→ Trecho
┌────────

Fernando Henrique Cardoso manifesta sua opinião sobre a nossa atual política externa em sua coluna publicada neste domingo em vários jornais.
Domingo de carnaval,
convenhamos, não é o melhor dia para ler artigo sobre política internacional.
Mas que fazer? Coincidiu que o dia de minha coluna fosse hoje e não tenho jeito
nem vontade de escrever sobre as alegrias de Momo. Por mais que nos
anestesiemos no carnaval, o meio circundante não alenta alegrias duráveis.
Comecemos do princípio.
Acho que houve um erro estratégico desde o governo Lula na avaliação das forças
que predominariam no mundo e da posição do Brasil na ordem internacional que se
transformava. Não me refiro ao que eu gostaria que ocorresse, mas às tendências
que objetivamente se foram configurando. Nossa diplomacia se guiou pela
convicção de que um novo mundo estava nascendo e levou o presidente, em sua
natural busca de protagonismo, a ser o arauto dos novos tempos. A convicção
implícita era a de que pós-Muro de Berlim, depois de breve período de quase
hegemonia dos Estados Unidos, pregada por seus teóricos do neoconservadorismo,
e da coorte de equívocos da política externa desse país (invasão do Iraque, do
Afeganistão, isolamento da Rússia, apoio acrítico a Israel em sua política de
assentamentos de colonos, etc.) e dos desastres provocados por essas atitudes,
assistiríamos a uma correção de rumos.
De fato, houve essa
correção de rumos, mas a direção esperada pela cúpula da diplomacia brasileira
e por setores políticos sob influência de alas antiamericanas do PT era a do "declínio
do Ocidente", com a perda relativa do protagonismo americano e a
emergência das forças novas: a China (o que ocorreu), o mundo árabe, em
especial os países petroleiros, a África e, naturalmente, a América Latina como
parte deste "Terceiro Mundo" renascido. Essa visão encontra raízes em
nossa cultura diplomática desde os tempos da "política externa
independente", de Jânio Quadros, e encontra eco nos sentimentos de boa
parte dos brasileiros, inclusive de quem escreve este artigo. Sempre sonhamos
com um mundo multipolar no qual "os grandes" tivessem de compartilhar
poder e nós, brasileiros, pouco a pouco nos tornássemos parceiros legítimos do
grande jogo de poder global.

└────────

→ Material fornecido
┌────────

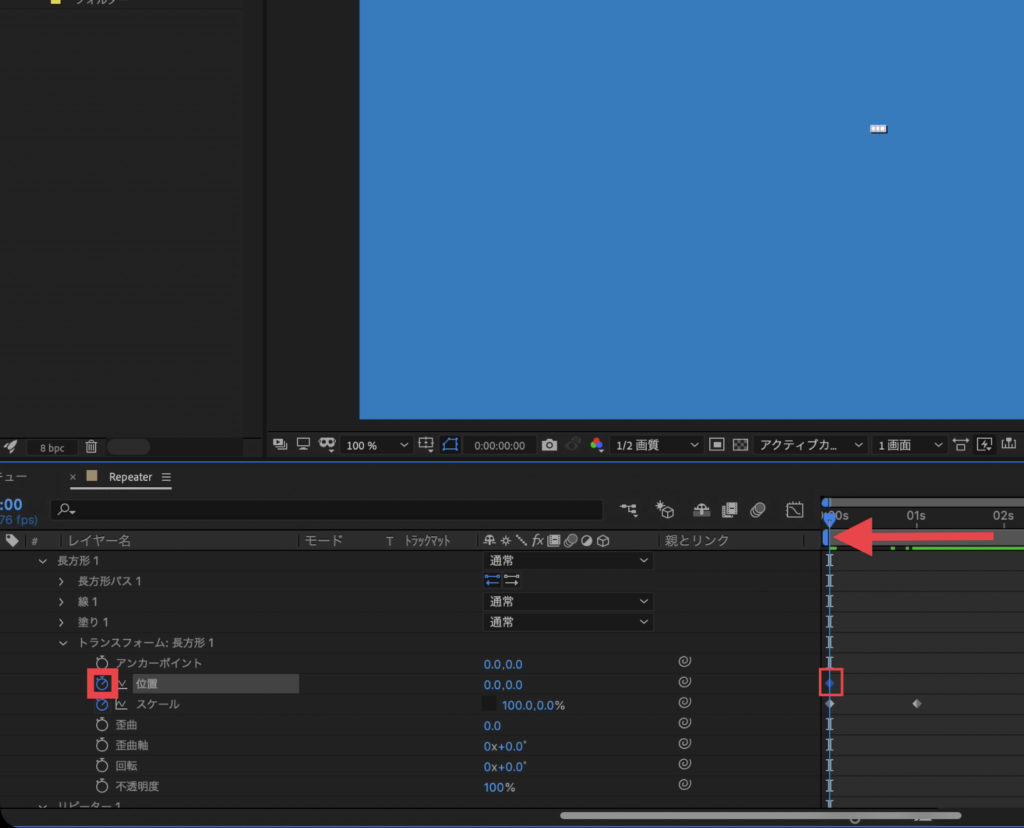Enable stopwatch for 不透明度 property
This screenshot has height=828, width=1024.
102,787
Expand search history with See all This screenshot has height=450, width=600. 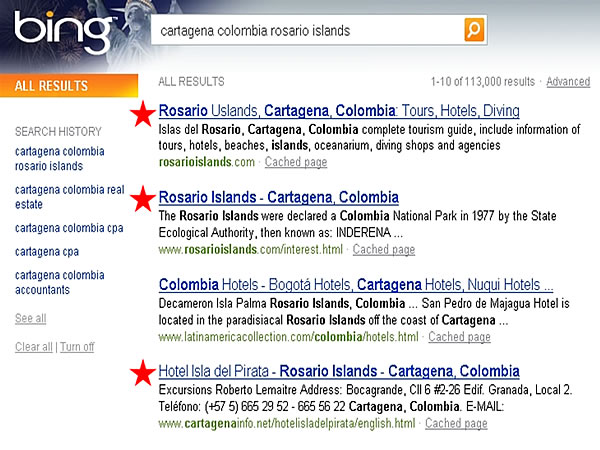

└────────

→ O que fazer
Cite literalmente, do artigo sobre política externa, o trecho que vai de "Fernando Henrique Cardoso" até "alenta alegrias duráveis.".

→ Resultado da tarefa
Fernando Henrique Cardoso manifesta sua opinião sobre a nossa atual política externa em sua coluna publicada neste domingo em vários jornais.
Domingo de carnaval,
convenhamos, não é o melhor dia para ler artigo sobre política internacional.
Mas que fazer? Coincidiu que o dia de minha coluna fosse hoje e não tenho jeito
nem vontade de escrever sobre as alegrias de Momo. Por mais que nos
anestesiemos no carnaval, o meio circundante não alenta alegrias duráveis.